Roxane, could you please introduce us with the operational resilience management?
Dashboards and KPIs that convey concrete messages and calls for action are often what drives the success of operational resilience initiatives.
Operational resilience brings together and harmonises multiple disciplines that were previously managed in silos: business continuity, IT and disaster recovery, incident and crisis management (IT, business and cyber), cyber defence, third party management, and operational risk management.
In order to coordinate and orchestrate these disciplines effectively to establish an accurate picture of the overall resilience, companies need to analyse their data in relation to these topics. This requires a complete mapping of critical services (Important Business Services), their dependencies (business processes, applications, suppliers, teams, buildings, etc.) and testing.
To make this possible, there is a real need for tools and automation. This is also why we are seeing more end-to-end solutions for operational resilience management emerging in the market, from specialist vendors such as Fusion Risk Management, Castellan to non-specialist ones, such as ServiceNow.
What are the challenges in the field?
Depending on the company’s maturity, each stage of the process may pose challenges or difficulties.
Challenge 1: Data Model
The operational resilience data model must be created in consideration of Important Business Services and their respective dependencies. Preferably, an organisation would reuse existing inventories (e.g. CMDB, supplier inventories, BIAs, HR systems, etc.) and run workshops to leverage on the knowledge of their business representatives and IT experts, suppliers, etc. The challenge stems from the need to rationalise all the elements into a format that enables data analysis. This means that even if one starts with Excel, it is important to firstly define the precise rules (common referencing system, one piece of information per line, etc.).
Challenge 2: Identifying gaps
Once this mapping is carried out, companies need to identify threats linked to the end-to-end service and existing resilience capabilities to mitigate them. These capabilities can be specific to a dependency or broader. This allows the creation of indicators that show resilience gaps.

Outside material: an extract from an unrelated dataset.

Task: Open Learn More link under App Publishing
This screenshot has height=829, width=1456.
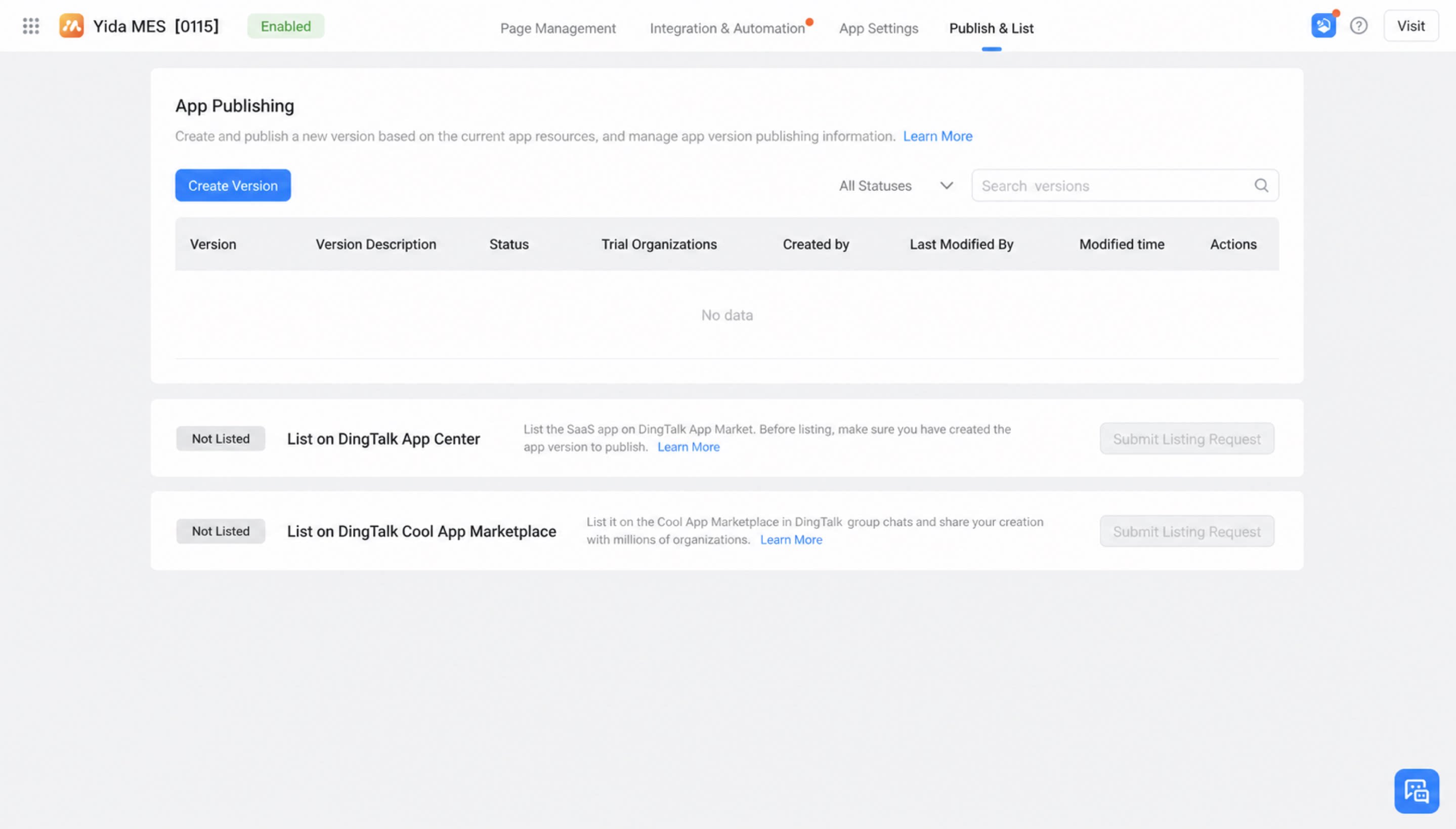Action: (x=937, y=136)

Overall, there can be two types of gaps:
A dependency with insufficient contingency plans
This can be identified in the initial analysis, through existing controls, or through testing.
Example: A person wants to withdraw cash. Normally, this service is available through an ATM. Several elements are necessary for ‘normal’ service to function properly:
- Physical ATM itself
- Customer authentication system via their bank card
- Customer account management software provided by a third party to check the balance
The following threats may affect this service:
- Major IT loss (whether or not caused by a cyberattack)

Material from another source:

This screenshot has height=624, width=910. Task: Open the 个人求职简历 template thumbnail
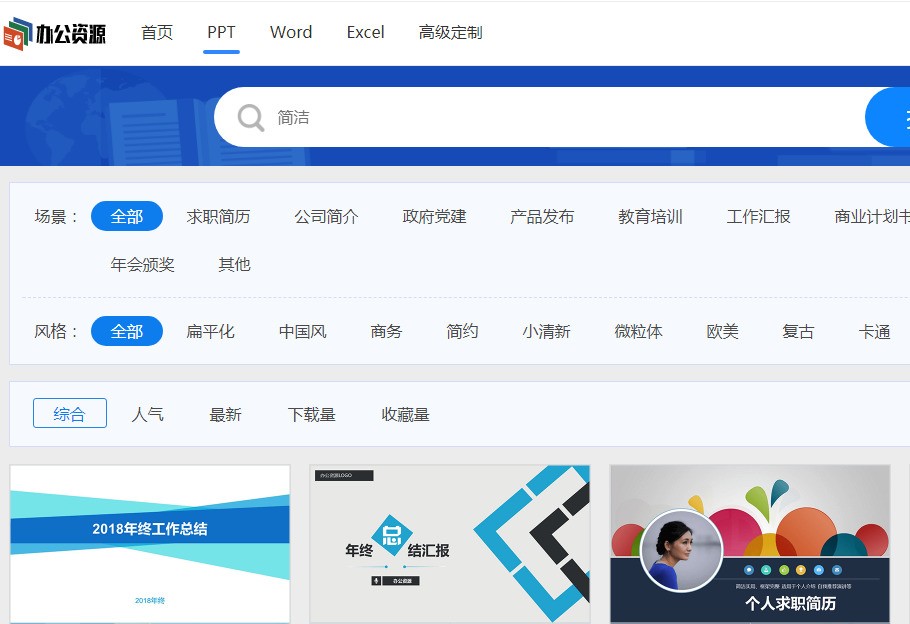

- Loss of the software provider
- Physical incident affecting the ATM
We shall assume that 4 hours is the period before the inability to withdraw cash becomes an intolerable source of harm to the customer – which is also known as the impact tolerance). With this context in mind, the bank needs to consider the following questions to identify resilience gaps:
- Recovery Time Objective (RTO): In the event of a computer loss, can the ATM and authentication system be brought back online within 4 hours according to their RTO? Has it been tested?
- Exit plan: In the event of a major breakdown or bankruptcy of the account management software provider, is there an alternate provider the bank can turn to for delivering the service without intolerable delay? Alternatively, is there a way to bring the activities in-house?
- Contingencies: Is there a degraded process for dispensing cash, for example, by replacing a faulty ATM? What are the dependencies for this process? Can it be done without an IT system?
Once these gaps have been identified, you can then calculate resilience scores for individual components.
Absence of a core resilience capability
A range of operational resilience capabilities is needed in every organisation, which includes business and IT continuity, third party management, cyber defence, disaster recovery and crisis management. We have identified a list of 50 generic core capabilities, linked to the most common threats, and are deploying this framework with our clients to measure the overall operational resilience maturity level.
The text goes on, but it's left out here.